I read Edward Tufte’s book The Visual Display of Quantitative Information, and afterwards I was burning to visualize some data. I settled on charting the time of day that I make phone calls at.


the graphic

call graphicThinking about this data, it occurred to me that a simple bar chart or histogram would be inappropriate, because I’d have to choose some arbitrary point at which to start drawing the bars, say midnight, with the result that 11pm would end up on the other side of the chart. That would be wrong, because in reality one comes right after the other. To solve that problem, I decided to plot my calls in a circle. The result is that the angular distance between two data measures on the chart corresponds directly with their temporal distance (fancy term isn’t it?).

Similarly, the “small multiple” (Tufte’s term) plots for each weekday are arranged in a flattened clockwise loop to keep temporally adjacent days near to each other.

Initially, I envisioned this plot as a circular histogram, and that’s how I coded it. Then I had the idea of making those small multiple plots for the individual days, and I realized that I’d need to use a consistent scale for comparisons between those plots to be meaningful. So it turned into a circular bar chart.

I liked the way that looked, but one of Tufte’s points kept nagging me: he says that the amount of visual real-estate you give to the representations of your data points should be directly proportional to the magnitude of those data points (I’m paraphrasing, accurately I hope).
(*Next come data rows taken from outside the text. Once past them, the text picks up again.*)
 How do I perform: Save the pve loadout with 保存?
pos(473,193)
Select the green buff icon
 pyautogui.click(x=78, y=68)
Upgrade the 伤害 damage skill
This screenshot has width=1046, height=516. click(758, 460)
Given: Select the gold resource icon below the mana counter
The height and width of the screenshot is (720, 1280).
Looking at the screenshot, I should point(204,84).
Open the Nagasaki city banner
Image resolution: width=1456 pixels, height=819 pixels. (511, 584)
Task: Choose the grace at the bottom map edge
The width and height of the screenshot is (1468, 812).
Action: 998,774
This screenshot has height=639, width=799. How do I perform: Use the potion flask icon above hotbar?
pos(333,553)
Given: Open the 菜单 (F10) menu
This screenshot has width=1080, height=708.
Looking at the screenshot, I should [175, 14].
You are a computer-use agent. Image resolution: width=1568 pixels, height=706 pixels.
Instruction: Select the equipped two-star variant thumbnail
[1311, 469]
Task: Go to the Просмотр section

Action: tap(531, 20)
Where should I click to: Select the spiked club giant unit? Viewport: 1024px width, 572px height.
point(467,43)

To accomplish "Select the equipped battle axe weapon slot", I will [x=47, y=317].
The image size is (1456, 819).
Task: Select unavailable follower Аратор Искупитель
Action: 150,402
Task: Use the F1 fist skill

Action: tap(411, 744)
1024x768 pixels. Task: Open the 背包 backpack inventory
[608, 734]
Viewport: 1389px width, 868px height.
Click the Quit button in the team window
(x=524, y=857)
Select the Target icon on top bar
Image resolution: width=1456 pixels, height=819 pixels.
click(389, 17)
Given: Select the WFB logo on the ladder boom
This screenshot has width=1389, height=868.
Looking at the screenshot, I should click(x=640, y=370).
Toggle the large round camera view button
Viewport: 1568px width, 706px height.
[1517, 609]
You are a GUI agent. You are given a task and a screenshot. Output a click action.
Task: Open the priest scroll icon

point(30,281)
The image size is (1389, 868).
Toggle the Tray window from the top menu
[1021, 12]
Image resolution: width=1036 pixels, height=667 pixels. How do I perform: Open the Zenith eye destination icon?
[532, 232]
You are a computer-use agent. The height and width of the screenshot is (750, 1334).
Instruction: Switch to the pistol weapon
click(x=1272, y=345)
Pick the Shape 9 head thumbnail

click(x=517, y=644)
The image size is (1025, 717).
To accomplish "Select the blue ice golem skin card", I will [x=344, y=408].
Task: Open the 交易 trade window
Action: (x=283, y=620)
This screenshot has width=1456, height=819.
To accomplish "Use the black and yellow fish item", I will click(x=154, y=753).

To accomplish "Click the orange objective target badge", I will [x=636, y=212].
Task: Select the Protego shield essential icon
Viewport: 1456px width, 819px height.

Looking at my circular bar chart, I realized that I was violating that principle, and that he was right about it. I varied the radius of each circular “bar” in proportion to the amount of calls during the corresponding hour, but the area of a pie slice (segment of a circle) is proportional to the square of the radius of the pie. That means that the area of the circular bar for an hour with 5 calls would be less than half the area for the circular bar representing 10 calls. So I scrapped the bars in favor of lines; they’re one-dimensional, and so are the data they represent.

The lines for daytime hours are colored in shades of yellow, and nighttime ones in shades of blue. Tufte says that most people can distinguish blue from other colors, even if they’re colorblind, and as a bonus, there’s some semantic relationship between those colors and the hours of the day they correspond with (skycolor). Unfortunately the yellow is hard to see against a white background. Expletive deleted.

the making of

To get at my phone’s call data, I mangled mrflip’s perl code for extracting the SQLite database from the iphone’s backup files (see this thread). Then I put together some python scripts to digest the call data into a form that’s conducive to charting and send it down the pipeline to a buggy little piece of Processing code that draws the actual graphics. The bugs have to do with the calculation of the low, median, and high values that are labeled on the charts, but I touched up the graphic in Photoshop to mask the issues.

That cover-up was a profound philosophical moment for me. I had the option of tightening my code to handle all cases, pass all unit tests (hah! as if I wrote those), and be prepared for use by total strangers. But as the gears in my mind spun up to design this bulletproof algorithm, the monkeywrench of cool rationality fell in. Taking that code from functional with bugs to bugless would have taken a disproportionate amount of time. I’m ok with mostly bugless, because this code is throwaway; it was just a tool I made as one step in the process of generating the chart.

This is what I like most about being able to code: if I don’t have the tools I need to make something, I can make the tools.